Okay I might be exaggerating a little but there are some minor similarities between Rome and Montana Avenue. I visited Rome in 2000 and quickly found it was a city of layers that made it a living museum. To simplify you have the ruins of the Roman Empire with the Colosseum, the Pantheon and the Arch of Constantine built around the time of Christ. A few hundred years later the first St. Peter's Basilica was built and then rebuilt again in the 15th century as was the Sisten Chapel. Finally many of the city's famous Piazza's and Palazzo's, made famous is such movies as La Dolce Vita, were built in the 16th and 17th centuries.
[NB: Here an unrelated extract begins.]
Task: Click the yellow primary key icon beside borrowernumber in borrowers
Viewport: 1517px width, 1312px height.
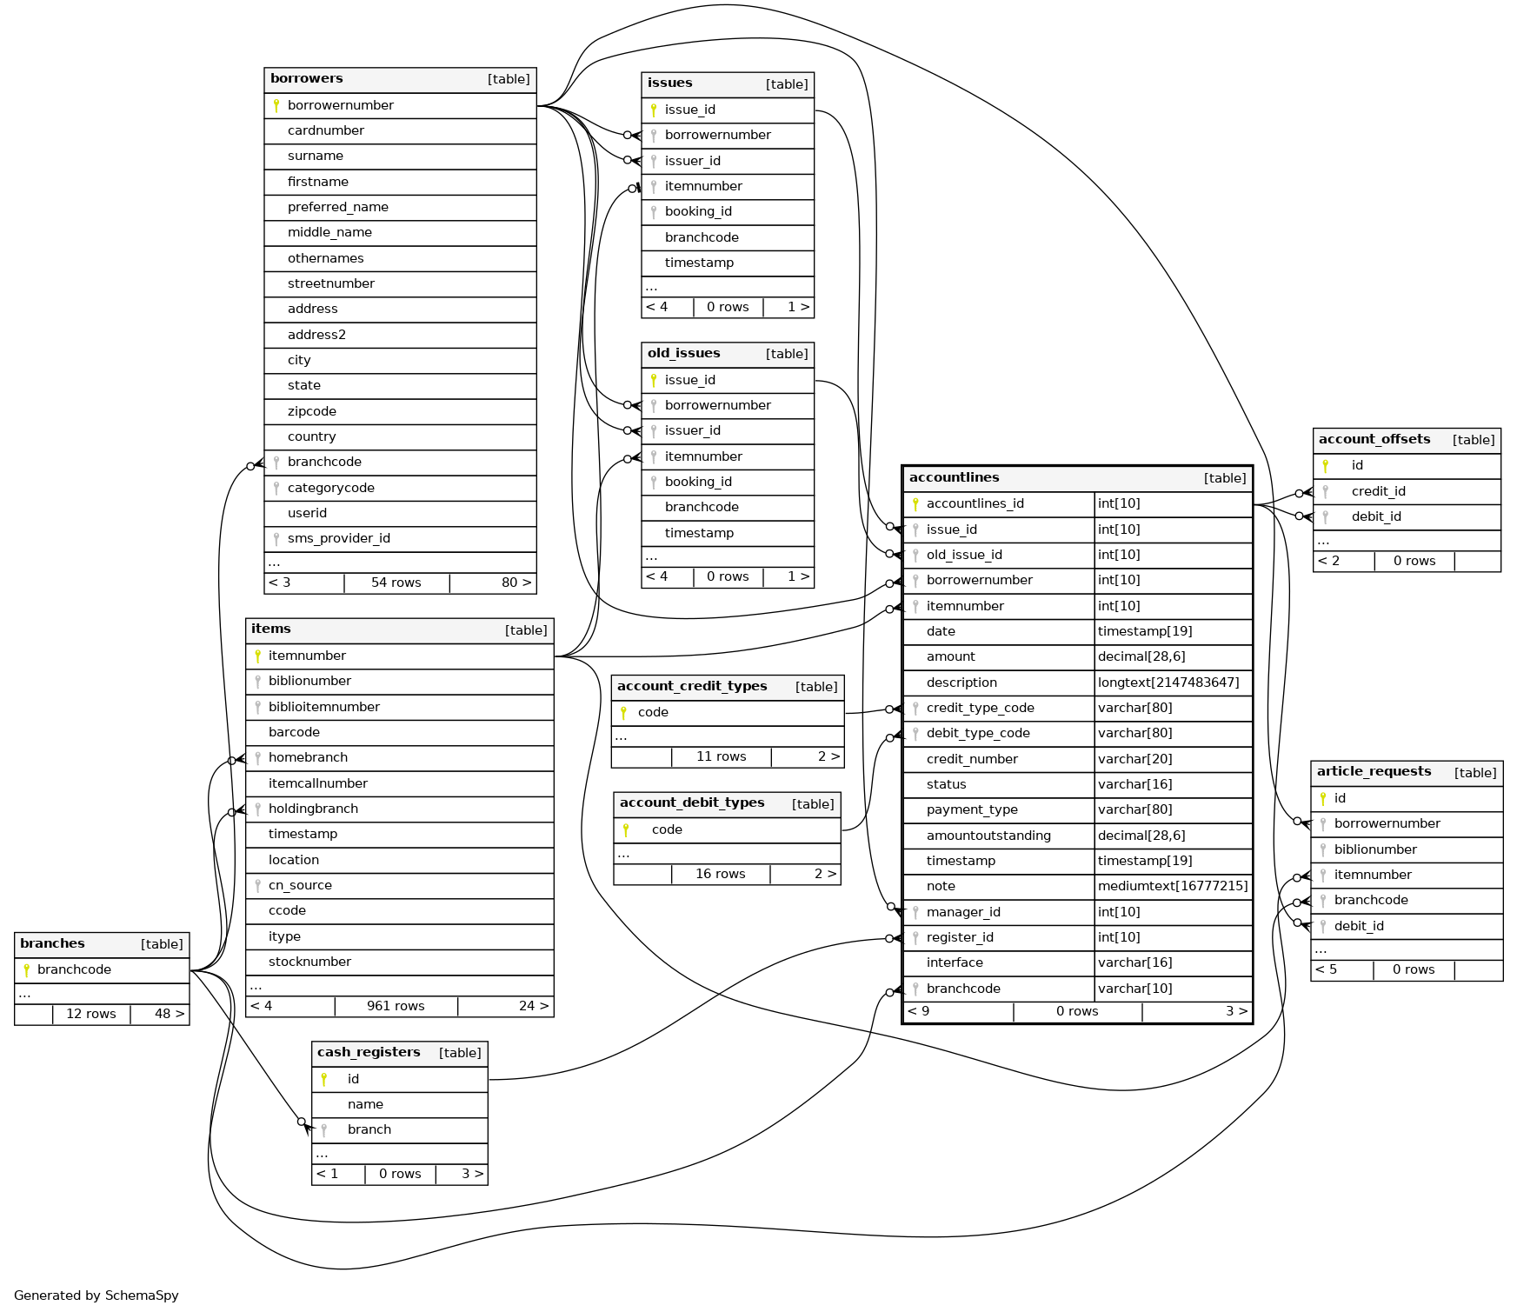Action: 276,105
So what does this have to do with Montana Ave? Billings came to be known as the "Magic City" because it seemed to appear overnight. Billings started as a western railhead for further westward expansion and at first just had a few buildings along Montana Avenue. But by 1900 there were almost 2000 buildings mostly in what is now our downtown core. In 1909 the famous Billings Depot was built and in 1911 the dirt road was paved in brick which you can see in the picture above. The "southern line" was abandoned for passenger rail travel in 1978 which left the turn of the century buildings vulnerable. Thankfully, with the help of Montana Avenue's designation as a historic district in 1979 we have a thriving foodie, arts and cultural area that Billings can be proud of. See Montana Avenue was built in layers... kind of like Rome... sort of. I imagine in another hundred years Montana Avenue will still be an area with bustling nightlife, great food and arts that future generations will enjoy when the current non-descript buildings on 24th street on the West End and Main Street in the Heights have all been torn up and rebuilt again and again.

All this because the road repairs on Montana Avenue revealed brick after a heavy scraping.